The company has not filed any pleadings in the case except for a notice to remove the case from the Marion County Circuit Court in Oregon to the state's U.S. District Court.
Cochran isn't the only mother blaming Infantino's "SlingRider" for an infant's death. Anthoinette Medley is planning to sue Infantino for the February 20, 2009, death of 3-month-old Nelsir, said her lawyer, Alan Feldman.
His twin, Timir, was in an identical sling over Medley's other shoulder as she walked through the Gallery at Market East in Philadelphia, Pennsylvania. She saw an old friend who hadn't seen her children yet, Feldman said, and Medley was eager to show them off.
"That's when she discovered a tiny bit of blood on the baby's bib and ran to the bathroom," Feldman said.
Nelsir was taken to Thomas Jefferson University Hospital and pronounced dead later, Feldman said.
"I will never get to hear him call me Mommy. I will never get to see him take a first step," Anthoinette Medley told CNN affiliate WPVI.
Feldman said he is not satisfied with Infantino's recall.
"If you recognize that your product is not safe, and you realize that babies have died, you should stop babies and moms from using the product," he said.
Infantino's president said the company's announcement of a free replacement program reflects its commitment to safety as its highest priority.
"As a company, Infantino conducts extensive safety testing internally as well as with third-party experts, regardless of whether official safety standards have been established. We will continue to play a leadership role in the industry and to cooperate closely with CPSC as it continues its investigation of all baby slings," Vresics said.
Cochran said the sling came highly recommended, especially for breast-feeding mothers.
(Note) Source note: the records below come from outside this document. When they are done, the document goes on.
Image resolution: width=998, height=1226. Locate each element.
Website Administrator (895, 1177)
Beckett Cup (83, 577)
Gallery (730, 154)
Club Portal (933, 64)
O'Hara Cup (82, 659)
A neighbor had one, she said, as did a friend's cousin. She even carried Derrik to his first doctor's visit in the sling.
"There were a lot of people who had this sling, and it seemed like a great thing," she said.
Cochran said she broke down after Derrik's death. Simple chores became extremely taxing. She neglected going to the grocery store and bank. She had trouble getting out of bed, showering, even talking on the phone.
"I was kind of hysterical. I was kind of not quite with it for several months, actually. I neglected going to the grocery stores or anywhere I would commonly frequent," she said. "It was just hard to even be in a situation like this because the first thing everyone asks is, 'How's the baby?' "
Cochran, a manager for a housecleaning service in Keizer, lost Derrik's twin in the first trimester of her pregnancy, she said. She is pregnant again with a girl who is due in June.
"I'm doing a lot better, especially now that I have another one on the way," she said.
"Hopefully, there won't be any more babies that die and any more families that have to go through what me and my family have gone through."
CNN's Emanuella Grinberg contributed to this report.